The next emotion that we see is Mrs. Mallard’s happiness and relief when she is alone in her room and she finally comes to the realization that her husband is dead and she is now free. “When she abandoned herself a little whispered word escaped her slightly parted lips. She said it over and over under her breath: “free, free, free!” The vacant stare and the look of terror that had followed it went from her eyes.
They stayed keen and bright. Her pulses beat fast, and the coursing blood warmed and relaxed every inch of her body” (Chopin 1). Even though she should be grieving, she is instead happy and relieved that she is finally free from her marriage. The next emotion is Mrs. Mallard’s fear when she hears her husband’s voice and footsteps coming up the stairs, only to find out that it was only her imagination.
“There stood, facing the open window, a comfortable, roomy armchair.

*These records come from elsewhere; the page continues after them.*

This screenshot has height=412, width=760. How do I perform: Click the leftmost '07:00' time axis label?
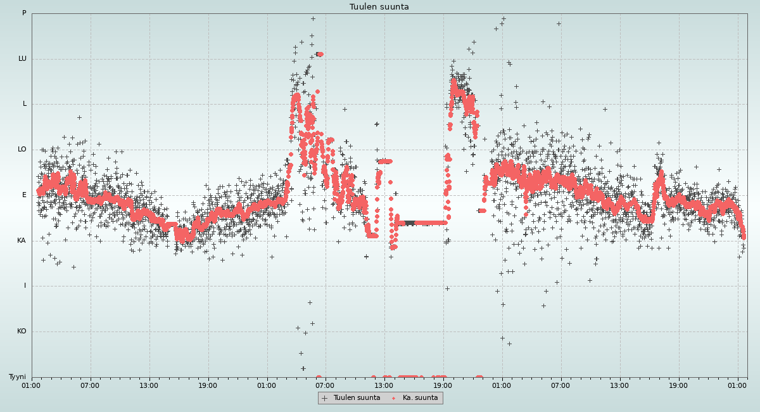coord(90,385)
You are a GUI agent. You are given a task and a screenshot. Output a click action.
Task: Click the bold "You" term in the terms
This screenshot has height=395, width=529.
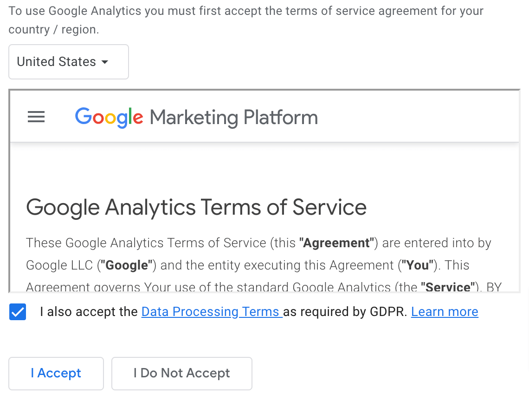pyautogui.click(x=418, y=265)
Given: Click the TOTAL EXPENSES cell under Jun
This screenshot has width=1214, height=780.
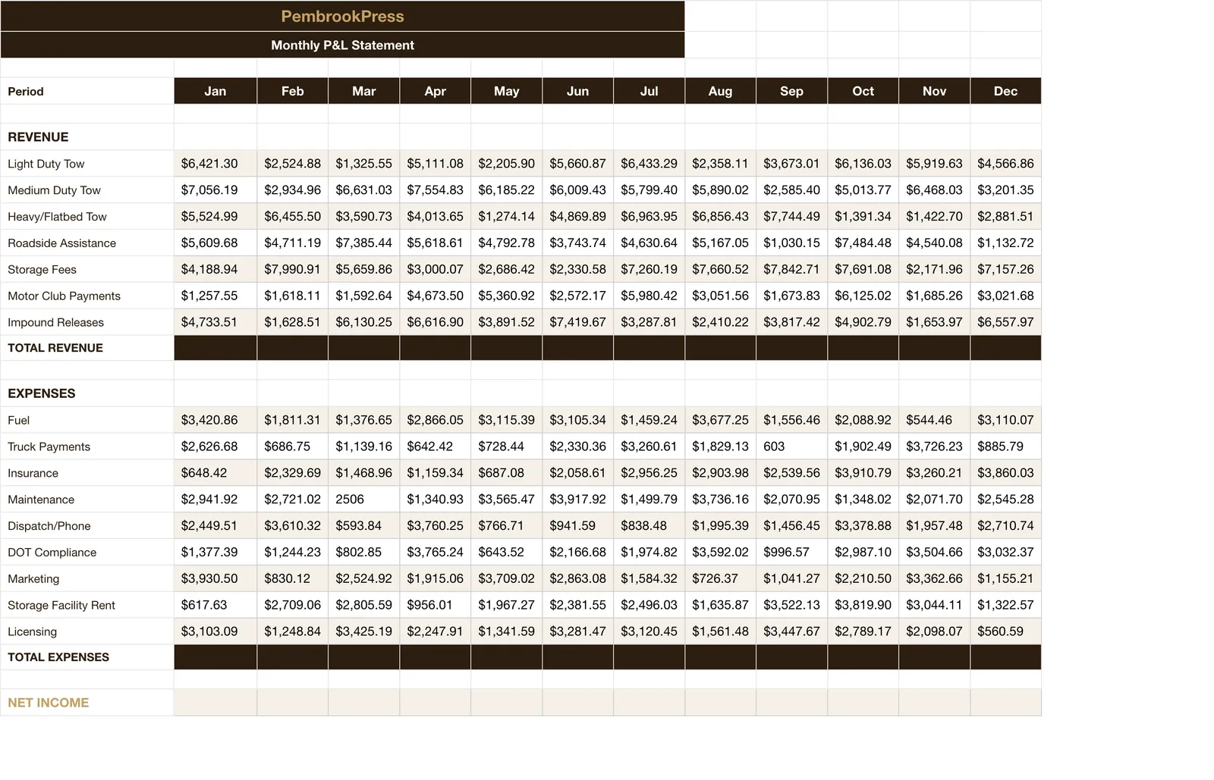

Into this she sank, pressed down by a physical exhaustion that haunted her body and seemed to reach into her soul” (Chopin 1). She is so exhausted from all of the emotions that she has experienced that she sinks into the armchair and falls asleep.
The last emotion that we see Mrs. Mallard experiencing is peace when she finally comes to terms with her husband’s death and realizes that she is truly free. “When the doctors came they said she had died of heart disease—of joy that kills” (Chopin 1). Even though she dies, it is in a way that she is finally at peace and free from her marriage.
Mrs. Mallard is informed that her husband has died, and news of her health problems is delivered to her “as gently as possible” (45). Richards, who delivers the information to Josephine, believes that Mrs. Mallard will be devastated and inconsolable after hearing it.
However, upon hearing the news, Mrs. Mallard sinks into a chair and weeps silently for “a long time” (45). We are not given any indication of her thoughts or feelings during this time. It is only after she goes to her room and is alone that we learn her true reaction to her husband’s death.
At first, upon being told of Mr. Mallard’s death, Mrs. Mallard reacts with traditional female grief. She cries and is sad, but soon after she is left alone in her room, she begins to experience a range of emotions that are considered very untraditional for a woman at that time period.
She feels “a throb of joy” (46) when she thinks about how free she now is. She will no longer have to live under her husband’s control and can now do as she pleases. She feels “a sense of relief, almost triumph” (46) when she thinks about how her heart trouble will no longer be an issue because she will no longer be alive to experience it.
Kate Chopin’s The Story of an Hour presents us with a woman who is not only grieving but also feeling a range of other emotions that are considered very taboo for a woman in that time period. The story challenges the traditional ideas about female grief and emotion by presenting us with a woman who does not conform to societal expectations.
Mrs. Mallard’s character is a complex one, and her reaction to her husband’s death is not a simple or straightforward one. The story provides a nuanced and realistic portrayal of a woman’s inner thoughts and emotions, and Mrs. Mallard’s character stands in stark contrast to the traditional ideas about female grief and emotion that were prevalent in that time period.